¡Barco a la vista!

Durante la noche cruzaba un remo en la balsa y trataba de dormir. No sé sí eso ocurriría solamente cuando estaba dormido o también, cuando estaba despierto, pero todas las noches veía a Jaime Manjarrés. Conversábamos breves minutos, sobre cualquier cosa, y luego desaparecía. Ya me había acostumbrado a sus visitas. Cuando salía el sol me imaginaba que eran alucinaciones. Pero de noche no me cabía la menor duda de que Jaime Manjarrés estaba allí, en la borda, conversando conmigo. El también trataba de dormir, en la madrugada del quinto día. Cabeceaba en silencio, recostado en el otro remo. De pronto se puso a escrutar el mar. Me dijo:

—¡Mira!

Yo levanté la vista. Como a 30 kilómetros de la balsa, avanzando en el mismo sentido de la brisa, vi las intermitentes pero inconfundibles luces de un barco.

Hacía horas que no me sentía con fuerzas para remar.
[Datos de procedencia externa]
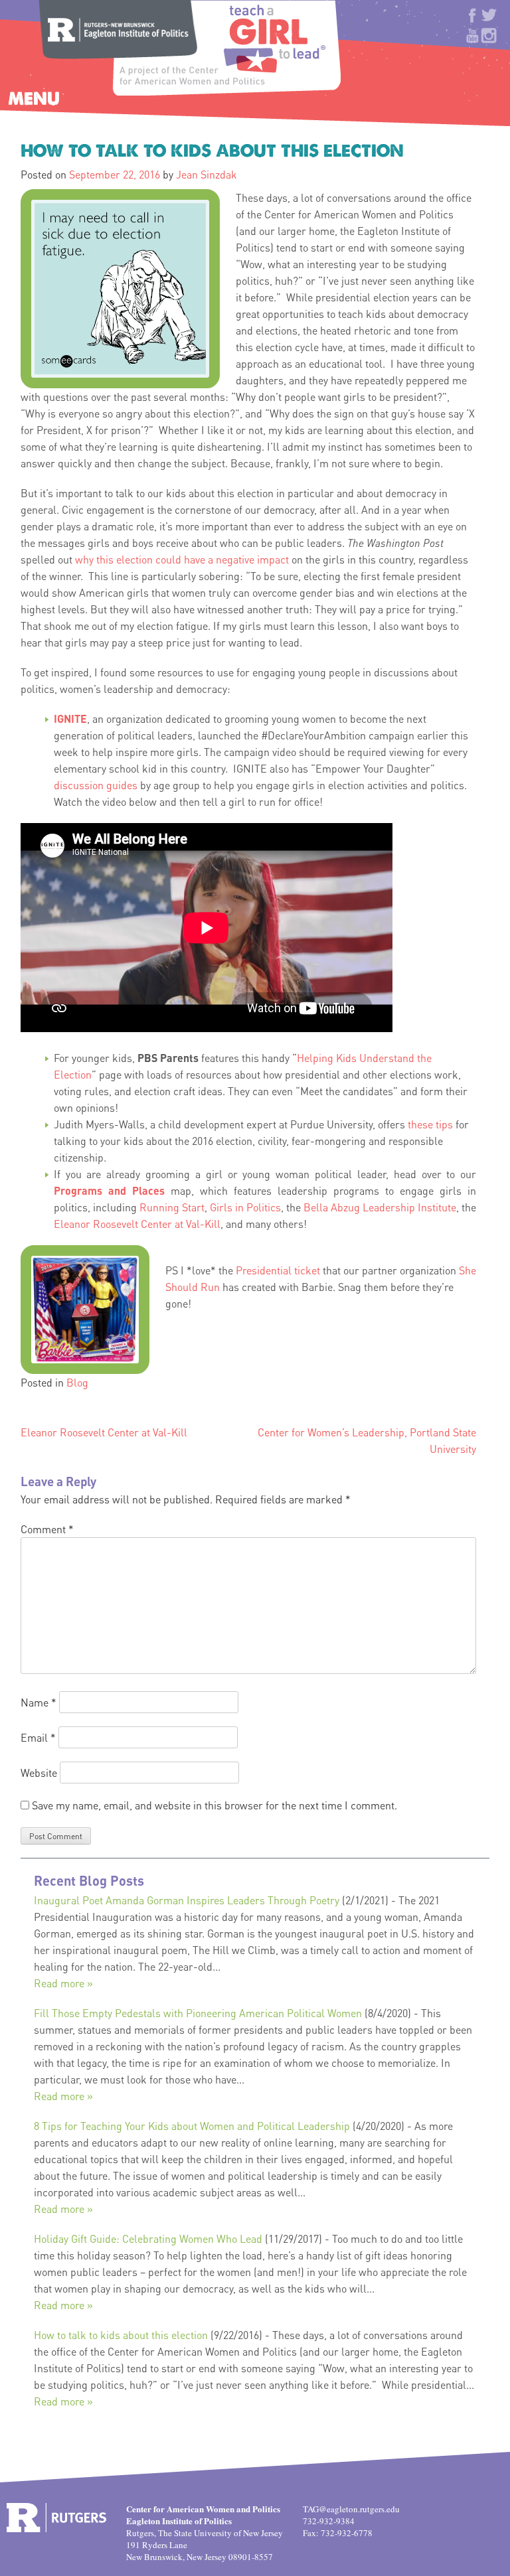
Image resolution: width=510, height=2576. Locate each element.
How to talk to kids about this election (121, 2335)
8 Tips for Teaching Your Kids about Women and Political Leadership (192, 2126)
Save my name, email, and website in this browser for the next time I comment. (214, 1805)
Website (39, 1773)
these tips (430, 1124)
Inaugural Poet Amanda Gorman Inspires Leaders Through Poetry (186, 1900)
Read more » (63, 1983)
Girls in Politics (245, 1207)
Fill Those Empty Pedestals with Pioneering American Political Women (198, 2013)
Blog (77, 1382)
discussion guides (95, 785)
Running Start (172, 1207)
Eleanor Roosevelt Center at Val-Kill (137, 1224)
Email (38, 1737)
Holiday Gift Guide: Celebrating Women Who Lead (148, 2238)
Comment (47, 1529)
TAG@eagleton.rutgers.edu (351, 2509)
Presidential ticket (278, 1270)
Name (38, 1702)
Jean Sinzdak (206, 174)
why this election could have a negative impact (182, 559)
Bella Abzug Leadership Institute (379, 1207)
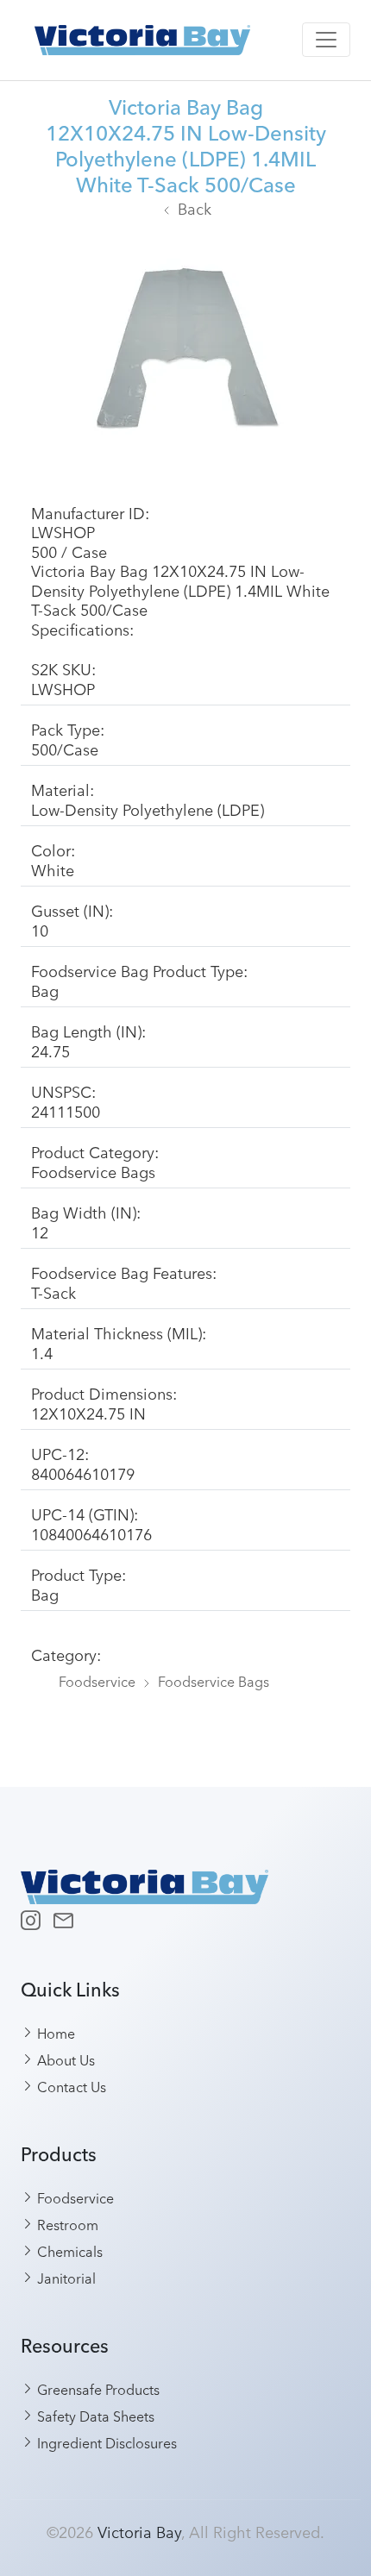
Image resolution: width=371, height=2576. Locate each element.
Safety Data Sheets (94, 2415)
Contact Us (70, 2086)
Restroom (66, 2224)
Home (54, 2032)
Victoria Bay (139, 2531)
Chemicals (68, 2250)
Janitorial (65, 2277)
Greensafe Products (97, 2388)
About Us (64, 2059)
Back (194, 208)
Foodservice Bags (213, 1680)
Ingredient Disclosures (105, 2442)
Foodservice (97, 1680)
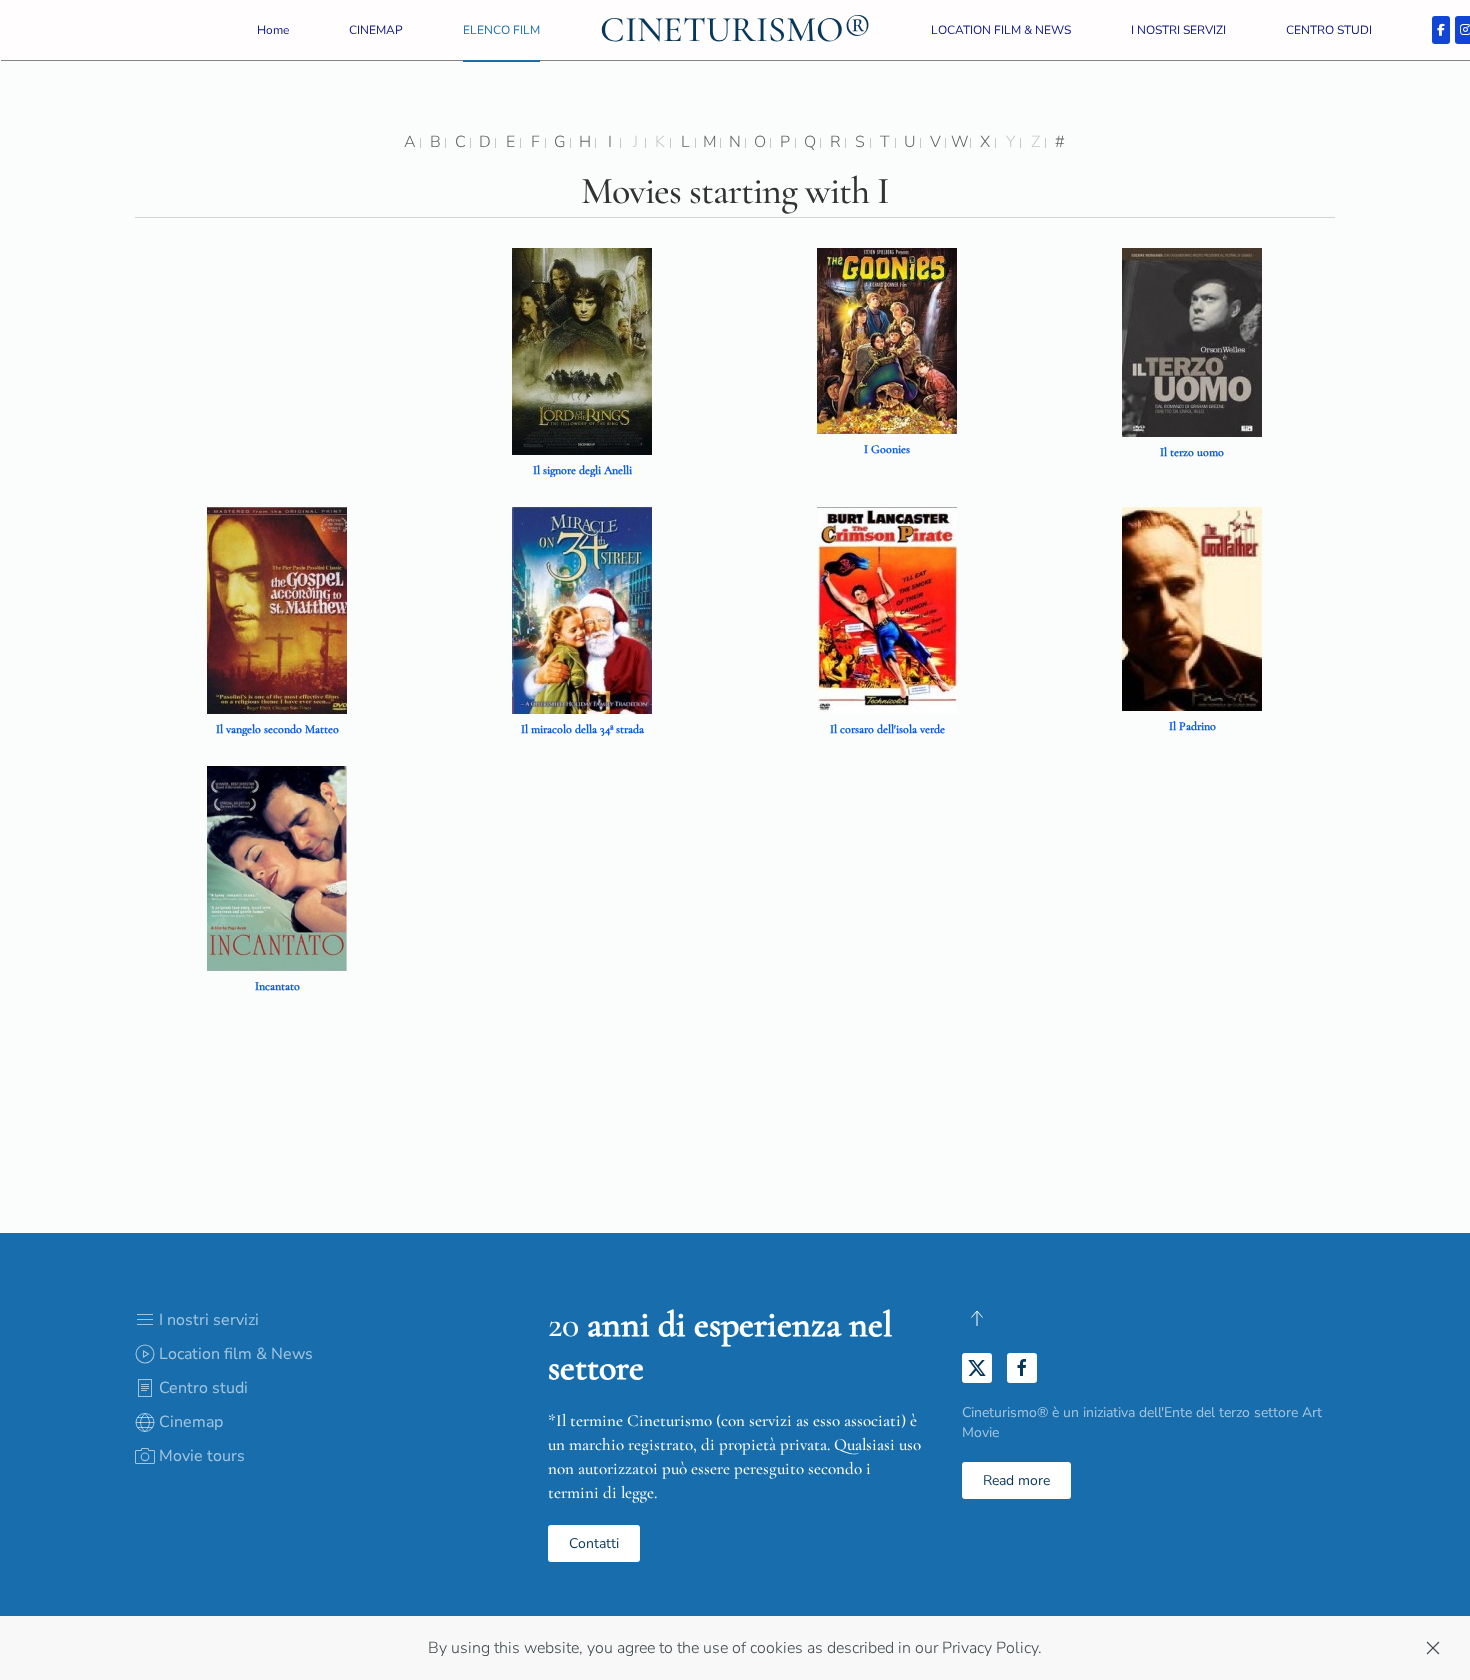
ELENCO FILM (501, 30)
Pero al ver las luces me incorporé en la balsa, sujeté fuertemente los remos y traté de dirigirme hacia el barco. Lo veía avanzar lentamente, y por un instante no sólo vi las luces del mástil, sino la sombra del mismo avanzando contra los primeros resplandores del amanecer.

La brisa me ofrecía una fuerte resistencia. A pesar de que remé con desesperación, con una fuerza que no me pertenecía después de más de cuatro días sin comer ni dormir, creo que no logré desviar la balsa ni un metro de la dirección que le imprimía la brisa.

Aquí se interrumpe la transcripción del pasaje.